Les Jeux olympiques, une révolution
Le 2d événement qui va bouleverser la vie des Catalans a lieu 7 ans plus tard. En 1982, Barcelone est choisie pour accueillir les Jeux olympiques de 1992. Pour la ville, c’est l’occasion de se faire connaître des investisseurs, de construire des hôtels et d’améliorer ses infrastructures. Le slogan Barcelona, posa’t guapa (« Barcelone, fais-toi belle ») s’affiche partout, et la ville tout entière résonne de coups de truelle et de marteaux-piqueurs. Elle ravale ses façades, nettoie ses rues, ses plages, réorganise et agrandit son port. Comme une cocotte sans couvercle, la métropole bouillonne d’une intense activité culturelle et artistique.
Autre conséquence des Jeux olympiques : le développement du tourisme. Durant 15 jours, Barcelone s’offre une vitrine médiatique inégalable. Les images de fête retransmises à travers le monde entier suffisent alors à en faire en quelques années une destination touristique urbaine incontournable, au même titre que Londres, Florence ou Amsterdam. Depuis, la capitale catalane continue d’exprimer son dynamisme au travers de nombreuses manifestations.
L'autonomie
Aujourd'hui, l'Espagne est divisée en 17 « régions et nationalités autonomes » (comunidades autónomas) qui disposent, grâce notamment à la pression des Basques et des Catalans, du droit de se gouverner. Si le gouvernement autonome de la Catalogne (la Generalitat) a les mains libres pour la culture, l'urbanisme, le commerce, le tourisme et les affaires sociales, il partage le pouvoir en ce qui concerne les transports et l'énergie, par exemple. Il perçoit directement des impôts spécifiques, plus un tiers de l'impôt sur le revenu auprès de l'État. Une autonomie encore renforcée par l'adoption par référendum, en 2006, d'un nouveau statut.

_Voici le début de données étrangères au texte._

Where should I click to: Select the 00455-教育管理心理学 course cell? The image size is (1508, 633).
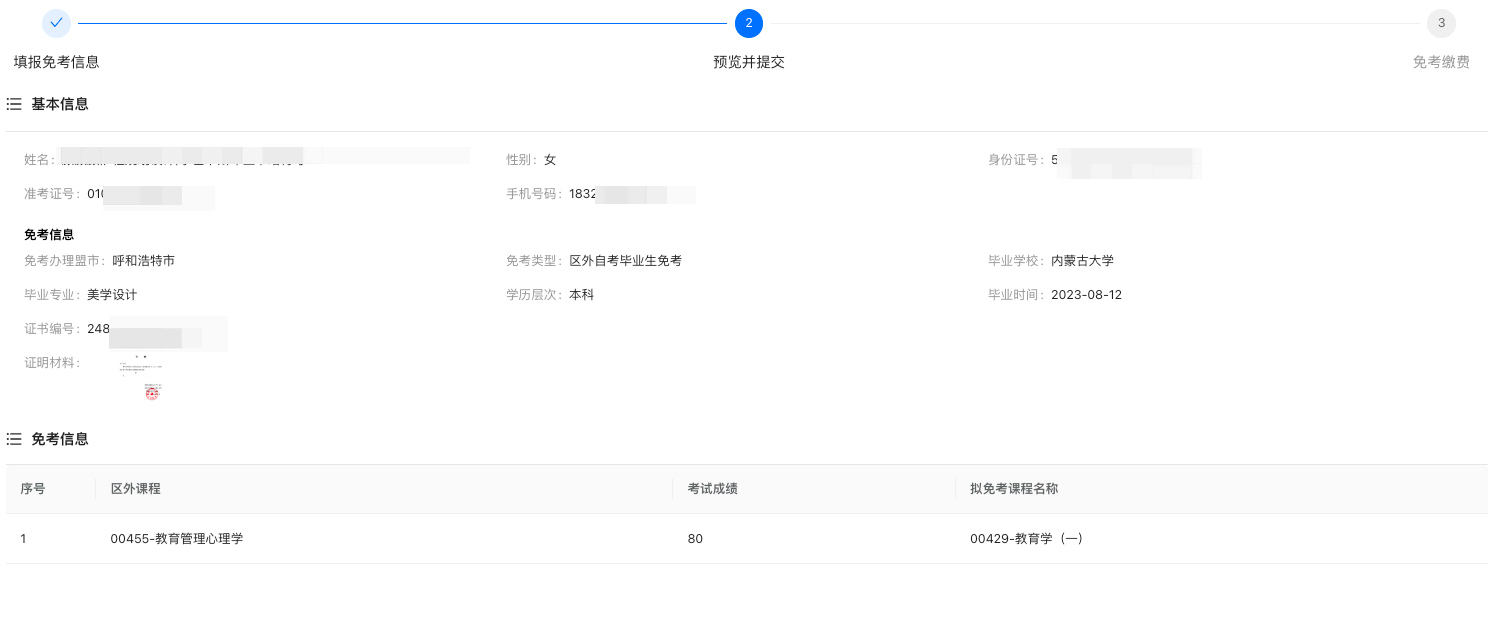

Mais cette autonomie a encore franchi un pas avec la création de l'eurorégion Pyrénées-Méditerranée regroupant les régions Occitanie, Catalogne et les îles Baléares.
La signature en 2008 de la convention du Groupement européen de coopération territoriale permet même, désormais, à la Catalogne de mettre en œuvre des projets de coopération territoriale cofinancés par l’Union européenne. L’un des exemples les plus marquants est la création du premier eurocampus. Plus de 510 000 étudiants, répartis dans 22 universités, bénéficient d’une synergie commune, unique en Europe. Une belle auberge espagnole !.